Senin, 10 Juni 2013


INDAHNYA BERFILSAFAT
(RLEFEKSI KULIAH FILSAFAT ILMU Rabu, 5 Juni 2013)

oleh : BERTA NURWIDYASTUTI
NIM : 12709259029
PPs Pendidikan Matematika

A.    Filsafat Ilmu
Pertanyaan yang menarik ketika Bapak Prof. Marsigit memberikan materi kuliah Filsafat Ilmu pada hari itu. Pertanyaan yang berasal dari mahasiswa saat Bapak mempresentasikan di Universitas Panca Budi Medan pada hari Sabtu, 1 Juni 2013 “Kalau tidak ada filsafat, apa yang terjadi ?
Ada banyak hal yang bisa kita dapatkan ketika kita mempelajari filsafat, diantaranya adalah sebagai berikut :
1.      Dengan berfilsafat kita lebih menjadi manusia, lebih mendidik dan membangun diri sendiri.
2.      Dengan filsafat kita diharapkan menjadi orang yang dapat berpikir sendiri.
3.      Memberikan dasar-dasar pengetahuan kita, memberikan pandangan yang sintesis pula sehingga seluruh pengetahuan kita merupakan kesatuan.
4.      Hidup kita dipimpin oleh pengetahuan kita. Sebab itu mengetahui kebenaran-kebenaran yang terdasar berarti mengetahui dasar-dasar hidup kita sendiri.
5.      Khususnya bagi saya sebagai seorang pendidik, filsafat mempunyai kepentingan istimewa karena filsafat dapat memberikan dasar-dasar dari ilmu-ilmu pengetahuan lainnya  mengenai manusia seperti misalnya : ilmu mendidik, sosiologi, ilmu jiwa dan sebagainya.

Ketentuan Tugas:
Ringkas teks tentang filsafat di atas dalam dua kalimat. Baris-baris data berikut tidak ada kaitannya dengan teks di atas.

Entri Data:
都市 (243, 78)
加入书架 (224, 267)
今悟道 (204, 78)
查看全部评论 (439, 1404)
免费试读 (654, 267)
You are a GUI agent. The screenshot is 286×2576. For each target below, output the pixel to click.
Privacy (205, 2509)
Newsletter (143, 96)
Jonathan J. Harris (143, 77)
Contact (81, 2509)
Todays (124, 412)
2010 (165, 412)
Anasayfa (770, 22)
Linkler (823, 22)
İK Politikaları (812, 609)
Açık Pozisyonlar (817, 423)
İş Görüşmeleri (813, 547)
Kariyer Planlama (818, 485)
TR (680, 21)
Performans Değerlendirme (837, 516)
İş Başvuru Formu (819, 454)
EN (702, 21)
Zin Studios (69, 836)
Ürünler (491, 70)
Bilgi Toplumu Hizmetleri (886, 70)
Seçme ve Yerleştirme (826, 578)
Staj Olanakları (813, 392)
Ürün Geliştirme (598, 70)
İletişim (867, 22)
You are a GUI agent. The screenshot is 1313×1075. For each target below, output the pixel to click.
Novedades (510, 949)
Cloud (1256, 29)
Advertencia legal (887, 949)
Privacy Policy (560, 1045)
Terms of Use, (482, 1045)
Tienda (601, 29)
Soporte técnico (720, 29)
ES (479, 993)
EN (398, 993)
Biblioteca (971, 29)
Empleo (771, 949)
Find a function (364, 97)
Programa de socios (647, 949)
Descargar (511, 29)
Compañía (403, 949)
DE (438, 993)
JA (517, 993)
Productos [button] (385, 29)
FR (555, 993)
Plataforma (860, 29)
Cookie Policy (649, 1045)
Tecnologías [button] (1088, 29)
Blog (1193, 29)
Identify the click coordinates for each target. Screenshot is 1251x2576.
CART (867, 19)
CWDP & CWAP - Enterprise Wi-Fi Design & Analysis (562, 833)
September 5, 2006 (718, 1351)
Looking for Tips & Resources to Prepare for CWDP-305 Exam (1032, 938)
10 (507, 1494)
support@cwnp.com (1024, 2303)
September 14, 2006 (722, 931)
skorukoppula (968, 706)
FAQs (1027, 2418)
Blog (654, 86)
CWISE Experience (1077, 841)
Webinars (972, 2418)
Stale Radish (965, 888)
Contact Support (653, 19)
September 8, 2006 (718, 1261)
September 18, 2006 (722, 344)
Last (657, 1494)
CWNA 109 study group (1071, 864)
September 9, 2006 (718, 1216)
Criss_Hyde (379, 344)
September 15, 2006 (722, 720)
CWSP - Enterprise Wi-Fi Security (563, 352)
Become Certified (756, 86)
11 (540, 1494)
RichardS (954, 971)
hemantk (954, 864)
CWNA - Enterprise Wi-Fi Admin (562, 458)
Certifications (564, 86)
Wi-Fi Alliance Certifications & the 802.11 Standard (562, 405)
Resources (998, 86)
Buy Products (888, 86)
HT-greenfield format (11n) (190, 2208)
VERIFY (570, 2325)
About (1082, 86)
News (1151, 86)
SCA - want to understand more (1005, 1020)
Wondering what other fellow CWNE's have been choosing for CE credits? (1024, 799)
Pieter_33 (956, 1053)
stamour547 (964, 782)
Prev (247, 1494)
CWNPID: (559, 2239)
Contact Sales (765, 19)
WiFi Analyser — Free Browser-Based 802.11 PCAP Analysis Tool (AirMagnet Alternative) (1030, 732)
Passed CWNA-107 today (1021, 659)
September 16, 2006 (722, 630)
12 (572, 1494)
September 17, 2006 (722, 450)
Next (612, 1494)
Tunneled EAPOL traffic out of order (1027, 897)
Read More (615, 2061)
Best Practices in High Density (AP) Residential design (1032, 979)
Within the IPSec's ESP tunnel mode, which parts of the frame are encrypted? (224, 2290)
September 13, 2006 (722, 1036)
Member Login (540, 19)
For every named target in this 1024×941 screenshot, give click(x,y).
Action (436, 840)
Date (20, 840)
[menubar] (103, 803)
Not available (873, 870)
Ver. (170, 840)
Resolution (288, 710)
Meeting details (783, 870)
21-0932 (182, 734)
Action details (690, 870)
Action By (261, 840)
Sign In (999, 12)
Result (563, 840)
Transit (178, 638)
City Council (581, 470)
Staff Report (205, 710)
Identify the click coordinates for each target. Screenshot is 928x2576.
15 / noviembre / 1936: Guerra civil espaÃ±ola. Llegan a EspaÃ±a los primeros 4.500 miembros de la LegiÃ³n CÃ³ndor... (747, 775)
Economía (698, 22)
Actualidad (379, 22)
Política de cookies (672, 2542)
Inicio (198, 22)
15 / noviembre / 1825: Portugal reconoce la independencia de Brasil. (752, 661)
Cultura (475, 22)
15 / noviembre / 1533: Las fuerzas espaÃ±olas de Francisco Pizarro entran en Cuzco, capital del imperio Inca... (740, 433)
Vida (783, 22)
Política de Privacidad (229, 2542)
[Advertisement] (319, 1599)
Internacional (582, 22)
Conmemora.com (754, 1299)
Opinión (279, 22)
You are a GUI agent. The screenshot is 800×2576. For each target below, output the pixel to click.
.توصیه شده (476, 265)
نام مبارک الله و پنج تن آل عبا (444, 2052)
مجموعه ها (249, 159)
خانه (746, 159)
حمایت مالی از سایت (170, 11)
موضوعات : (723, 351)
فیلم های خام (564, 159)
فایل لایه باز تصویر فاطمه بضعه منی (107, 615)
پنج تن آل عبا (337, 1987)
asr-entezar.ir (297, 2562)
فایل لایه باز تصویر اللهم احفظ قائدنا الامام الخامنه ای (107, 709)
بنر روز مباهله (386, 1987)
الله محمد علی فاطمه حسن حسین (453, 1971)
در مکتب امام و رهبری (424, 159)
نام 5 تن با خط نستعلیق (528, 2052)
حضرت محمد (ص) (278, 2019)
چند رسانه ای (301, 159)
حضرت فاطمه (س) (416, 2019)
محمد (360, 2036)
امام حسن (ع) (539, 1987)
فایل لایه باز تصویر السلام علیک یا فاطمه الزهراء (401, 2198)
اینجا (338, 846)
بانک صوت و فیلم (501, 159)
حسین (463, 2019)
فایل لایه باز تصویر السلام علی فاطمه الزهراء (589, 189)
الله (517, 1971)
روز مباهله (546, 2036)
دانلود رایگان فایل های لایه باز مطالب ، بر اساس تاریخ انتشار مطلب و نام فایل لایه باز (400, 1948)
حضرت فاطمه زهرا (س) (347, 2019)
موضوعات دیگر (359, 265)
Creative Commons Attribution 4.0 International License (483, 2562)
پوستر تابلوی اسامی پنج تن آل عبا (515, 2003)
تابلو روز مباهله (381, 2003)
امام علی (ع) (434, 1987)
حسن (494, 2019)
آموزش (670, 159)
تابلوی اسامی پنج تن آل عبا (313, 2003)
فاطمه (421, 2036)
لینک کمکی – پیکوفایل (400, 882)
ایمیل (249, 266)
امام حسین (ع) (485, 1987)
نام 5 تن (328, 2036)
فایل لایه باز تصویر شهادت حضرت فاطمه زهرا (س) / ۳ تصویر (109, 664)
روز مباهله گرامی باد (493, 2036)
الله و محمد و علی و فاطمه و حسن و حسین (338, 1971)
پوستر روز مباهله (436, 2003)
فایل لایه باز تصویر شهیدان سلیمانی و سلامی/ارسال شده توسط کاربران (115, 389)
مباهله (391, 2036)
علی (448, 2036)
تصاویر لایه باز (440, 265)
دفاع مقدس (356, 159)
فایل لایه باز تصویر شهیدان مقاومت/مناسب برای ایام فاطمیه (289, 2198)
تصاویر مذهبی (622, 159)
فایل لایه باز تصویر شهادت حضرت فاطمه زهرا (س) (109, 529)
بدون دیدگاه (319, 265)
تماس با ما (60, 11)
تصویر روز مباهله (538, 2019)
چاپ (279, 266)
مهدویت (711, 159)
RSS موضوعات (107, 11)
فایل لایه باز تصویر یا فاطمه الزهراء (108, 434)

Jawaban Tugas:
Kuliah Filsafat Ilmu oleh Prof. Marsigit memuat pertanyaan menarik dari seorang mahasiswa di Universitas Panca Budi Medan: apa yang terjadi kalau tidak ada filsafat? Belajar filsafat membuat kita lebih menjadi manusia dan mampu berpikir sendiri, memberi dasar serta kesatuan bagi pengetahuan dan hidup kita, dan bagi seorang pendidik memberi dasar bagi ilmu seperti ilmu mendidik, sosiologi, dan ilmu jiwa.